> What you have to do
I would like every record below transcribed exactly as it is.

> Data in this exercise
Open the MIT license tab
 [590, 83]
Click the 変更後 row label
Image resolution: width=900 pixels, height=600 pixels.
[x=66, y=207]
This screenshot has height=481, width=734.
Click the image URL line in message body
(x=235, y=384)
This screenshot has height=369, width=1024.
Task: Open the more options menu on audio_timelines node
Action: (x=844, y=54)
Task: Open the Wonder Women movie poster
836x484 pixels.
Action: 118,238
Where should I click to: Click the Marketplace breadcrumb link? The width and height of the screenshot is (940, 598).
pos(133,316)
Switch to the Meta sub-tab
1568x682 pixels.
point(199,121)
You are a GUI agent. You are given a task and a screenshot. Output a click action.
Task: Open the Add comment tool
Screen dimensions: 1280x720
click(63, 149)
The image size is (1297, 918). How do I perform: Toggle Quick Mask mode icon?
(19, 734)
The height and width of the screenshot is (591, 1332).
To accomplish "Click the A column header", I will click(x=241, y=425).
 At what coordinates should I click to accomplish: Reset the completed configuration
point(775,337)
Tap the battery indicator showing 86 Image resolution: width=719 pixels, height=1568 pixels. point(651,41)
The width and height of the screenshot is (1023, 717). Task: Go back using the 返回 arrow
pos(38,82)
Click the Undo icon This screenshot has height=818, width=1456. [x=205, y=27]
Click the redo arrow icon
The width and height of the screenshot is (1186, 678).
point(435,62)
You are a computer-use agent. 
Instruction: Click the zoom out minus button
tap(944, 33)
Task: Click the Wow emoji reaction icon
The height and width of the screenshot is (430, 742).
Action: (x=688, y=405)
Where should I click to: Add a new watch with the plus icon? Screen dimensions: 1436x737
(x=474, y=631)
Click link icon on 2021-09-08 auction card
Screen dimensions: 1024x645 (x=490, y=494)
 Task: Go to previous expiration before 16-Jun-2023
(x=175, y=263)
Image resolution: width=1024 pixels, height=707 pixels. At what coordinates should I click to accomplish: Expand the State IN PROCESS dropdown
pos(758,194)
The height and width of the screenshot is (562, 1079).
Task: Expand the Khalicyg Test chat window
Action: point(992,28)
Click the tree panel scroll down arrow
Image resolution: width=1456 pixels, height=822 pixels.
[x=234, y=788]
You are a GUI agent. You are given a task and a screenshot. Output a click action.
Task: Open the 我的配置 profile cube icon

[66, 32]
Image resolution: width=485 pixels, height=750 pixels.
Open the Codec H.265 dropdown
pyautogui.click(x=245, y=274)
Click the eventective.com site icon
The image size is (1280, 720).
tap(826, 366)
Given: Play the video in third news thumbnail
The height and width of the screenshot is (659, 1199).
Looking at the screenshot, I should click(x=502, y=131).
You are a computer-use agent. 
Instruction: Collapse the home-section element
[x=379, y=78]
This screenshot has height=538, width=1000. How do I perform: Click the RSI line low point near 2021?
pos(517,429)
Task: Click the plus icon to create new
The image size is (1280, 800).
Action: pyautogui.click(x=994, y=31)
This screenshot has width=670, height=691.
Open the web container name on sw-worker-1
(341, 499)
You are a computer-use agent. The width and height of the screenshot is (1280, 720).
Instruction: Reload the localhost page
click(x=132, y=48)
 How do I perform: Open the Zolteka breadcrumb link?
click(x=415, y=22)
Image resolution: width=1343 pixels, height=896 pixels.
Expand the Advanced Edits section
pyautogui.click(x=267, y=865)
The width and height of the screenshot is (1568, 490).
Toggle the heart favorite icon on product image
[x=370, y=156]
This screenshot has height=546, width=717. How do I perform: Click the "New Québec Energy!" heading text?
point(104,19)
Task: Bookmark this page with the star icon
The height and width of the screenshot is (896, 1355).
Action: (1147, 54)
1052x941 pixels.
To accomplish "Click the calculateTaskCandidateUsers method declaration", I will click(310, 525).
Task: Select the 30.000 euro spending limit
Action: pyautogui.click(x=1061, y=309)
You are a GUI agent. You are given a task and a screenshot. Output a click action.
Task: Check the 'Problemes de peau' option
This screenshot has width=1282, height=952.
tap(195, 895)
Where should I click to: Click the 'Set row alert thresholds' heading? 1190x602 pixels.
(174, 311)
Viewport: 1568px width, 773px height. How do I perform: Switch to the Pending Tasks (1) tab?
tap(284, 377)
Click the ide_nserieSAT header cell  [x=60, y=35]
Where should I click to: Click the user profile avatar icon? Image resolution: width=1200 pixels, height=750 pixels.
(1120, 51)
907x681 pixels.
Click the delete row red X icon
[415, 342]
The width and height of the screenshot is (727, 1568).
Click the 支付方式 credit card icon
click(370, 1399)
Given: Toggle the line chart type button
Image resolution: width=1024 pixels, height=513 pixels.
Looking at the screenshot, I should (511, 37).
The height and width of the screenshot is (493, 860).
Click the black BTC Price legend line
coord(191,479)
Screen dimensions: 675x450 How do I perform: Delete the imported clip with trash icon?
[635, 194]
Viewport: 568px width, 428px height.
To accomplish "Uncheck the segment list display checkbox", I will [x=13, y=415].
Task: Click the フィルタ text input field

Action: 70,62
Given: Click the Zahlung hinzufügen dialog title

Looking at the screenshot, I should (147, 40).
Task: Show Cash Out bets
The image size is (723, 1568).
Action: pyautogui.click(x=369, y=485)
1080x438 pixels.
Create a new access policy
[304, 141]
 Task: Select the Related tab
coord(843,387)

> Answer to this task
Open the MIT license tab
 [590, 83]
Click the 変更後 row label
Image resolution: width=900 pixels, height=600 pixels.
[x=66, y=207]
This screenshot has height=481, width=734.
Click the image URL line in message body
(x=235, y=384)
This screenshot has height=369, width=1024.
Task: Open the more options menu on audio_timelines node
Action: (x=844, y=54)
Task: Open the Wonder Women movie poster
836x484 pixels.
Action: 118,238
Where should I click to: Click the Marketplace breadcrumb link? The width and height of the screenshot is (940, 598).
pos(133,316)
Switch to the Meta sub-tab
1568x682 pixels.
point(199,121)
You are a GUI agent. You are given a task and a screenshot. Output a click action.
Task: Open the Add comment tool
Screen dimensions: 1280x720
click(63, 149)
The image size is (1297, 918). How do I perform: Toggle Quick Mask mode icon?
(19, 734)
The height and width of the screenshot is (591, 1332).
To accomplish "Click the A column header", I will click(x=241, y=425).
 At what coordinates should I click to accomplish: Reset the completed configuration
point(775,337)
Tap the battery indicator showing 86 Image resolution: width=719 pixels, height=1568 pixels. point(651,41)
The width and height of the screenshot is (1023, 717). Task: Go back using the 返回 arrow
pos(38,82)
Click the Undo icon This screenshot has height=818, width=1456. [x=205, y=27]
Click the redo arrow icon
The width and height of the screenshot is (1186, 678).
point(435,62)
You are a computer-use agent. 
Instruction: Click the zoom out minus button
tap(944, 33)
Task: Click the Wow emoji reaction icon
The height and width of the screenshot is (430, 742).
Action: (x=688, y=405)
Where should I click to: Add a new watch with the plus icon? Screen dimensions: 1436x737
(x=474, y=631)
Click link icon on 2021-09-08 auction card
Screen dimensions: 1024x645 (x=490, y=494)
 Task: Go to previous expiration before 16-Jun-2023
(x=175, y=263)
Image resolution: width=1024 pixels, height=707 pixels. At what coordinates should I click to accomplish: Expand the State IN PROCESS dropdown
pos(758,194)
The height and width of the screenshot is (562, 1079).
Task: Expand the Khalicyg Test chat window
Action: point(992,28)
Click the tree panel scroll down arrow
Image resolution: width=1456 pixels, height=822 pixels.
[x=234, y=788]
You are a GUI agent. You are given a task and a screenshot. Output a click action.
Task: Open the 我的配置 profile cube icon

[66, 32]
Image resolution: width=485 pixels, height=750 pixels.
Open the Codec H.265 dropdown
pyautogui.click(x=245, y=274)
Click the eventective.com site icon
The image size is (1280, 720).
tap(826, 366)
Given: Play the video in third news thumbnail
The height and width of the screenshot is (659, 1199).
Looking at the screenshot, I should click(x=502, y=131).
You are a computer-use agent. 
Instruction: Collapse the home-section element
[x=379, y=78]
This screenshot has height=538, width=1000. How do I perform: Click the RSI line low point near 2021?
pos(517,429)
Task: Click the plus icon to create new
The image size is (1280, 800).
Action: pyautogui.click(x=994, y=31)
This screenshot has width=670, height=691.
Open the web container name on sw-worker-1
(341, 499)
You are a computer-use agent. The width and height of the screenshot is (1280, 720).
Instruction: Reload the localhost page
click(x=132, y=48)
 How do I perform: Open the Zolteka breadcrumb link?
click(x=415, y=22)
Image resolution: width=1343 pixels, height=896 pixels.
Expand the Advanced Edits section
pyautogui.click(x=267, y=865)
The width and height of the screenshot is (1568, 490).
Toggle the heart favorite icon on product image
[x=370, y=156]
This screenshot has height=546, width=717. How do I perform: Click the "New Québec Energy!" heading text?
point(104,19)
Task: Bookmark this page with the star icon
The height and width of the screenshot is (896, 1355).
Action: (1147, 54)
1052x941 pixels.
To accomplish "Click the calculateTaskCandidateUsers method declaration", I will click(310, 525).
Task: Select the 30.000 euro spending limit
Action: pyautogui.click(x=1061, y=309)
You are a GUI agent. You are given a task and a screenshot. Output a click action.
Task: Check the 'Problemes de peau' option
This screenshot has width=1282, height=952.
tap(195, 895)
Where should I click to: Click the 'Set row alert thresholds' heading? 1190x602 pixels.
(174, 311)
Viewport: 1568px width, 773px height. How do I perform: Switch to the Pending Tasks (1) tab?
tap(284, 377)
Click the ide_nserieSAT header cell  [x=60, y=35]
Where should I click to: Click the user profile avatar icon? Image resolution: width=1200 pixels, height=750 pixels.
(1120, 51)
907x681 pixels.
Click the delete row red X icon
[415, 342]
The width and height of the screenshot is (727, 1568).
Click the 支付方式 credit card icon
click(370, 1399)
Given: Toggle the line chart type button
Image resolution: width=1024 pixels, height=513 pixels.
Looking at the screenshot, I should (511, 37).
The height and width of the screenshot is (493, 860).
Click the black BTC Price legend line
coord(191,479)
Screen dimensions: 675x450 How do I perform: Delete the imported clip with trash icon?
[635, 194]
Viewport: 568px width, 428px height.
To accomplish "Uncheck the segment list display checkbox", I will [x=13, y=415].
Task: Click the フィルタ text input field

Action: 70,62
Given: Click the Zahlung hinzufügen dialog title

Looking at the screenshot, I should (147, 40).
Task: Show Cash Out bets
The image size is (723, 1568).
Action: pyautogui.click(x=369, y=485)
1080x438 pixels.
Create a new access policy
[304, 141]
 Task: Select the Related tab
coord(843,387)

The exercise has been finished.